When we do packaging of our products there are sometimes misprinted labels, bad caps etc.
Does it make more sense to just add these faulty items into the production order (so it adds into the cost of the finished items as there will always be some misprints, faults caps etc) or is it better to make an inventory write off for every production order for all faulty items?
I think I like the idea of adding into the production order but I don’t know if that is bad accounting wise.
That is bad accounting. A write-off will go down as an expense, which faulty items are. And it will deduct their cost from Inventory on hand. A production order would increase the cost of the produced item. That is not appropriate, because the expense was incurred before the production order was ever written.
Imagine adding the cost of faulty parts to a finished item that sits in inventory for a year. You would still be carrying its cost as an asset, which misrepresents its position. More importantly, you would not see the deduction associated with the write-off until the finished item is sold, when it would show up in Inventory - cost. Thus, you will pay more income tax in the current period than you should, because you will not have taken the deduction for the bad items.
I see your point. But could it not be useful in order to get the actual cost of making the product rather than the theoretical cost. The faulty items (caps/labels/bottles) are pretty consistent so rather than counting the cost of 1 bottle per product it would be 1.04 (as an example).

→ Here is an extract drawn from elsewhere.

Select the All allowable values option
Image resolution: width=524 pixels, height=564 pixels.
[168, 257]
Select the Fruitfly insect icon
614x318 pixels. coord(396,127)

Such a process would only give you an estimated cost, based on your guess of how many items were faulty. That is not accounting. What happens when your suppliers improve their product yield? Even if you are trying for better product management, fault rates are not applicable to finished goods recorded via production orders. They are applicable to the input goods. Now, if your own manufacturing processes have imperfect yields and you want to allow X+1 or X+2 input items to produce X output items, that is a different story. (Of course, if your own processes improve, you will then be faced with making inventory adjustments when you don’t use your overage allowances.)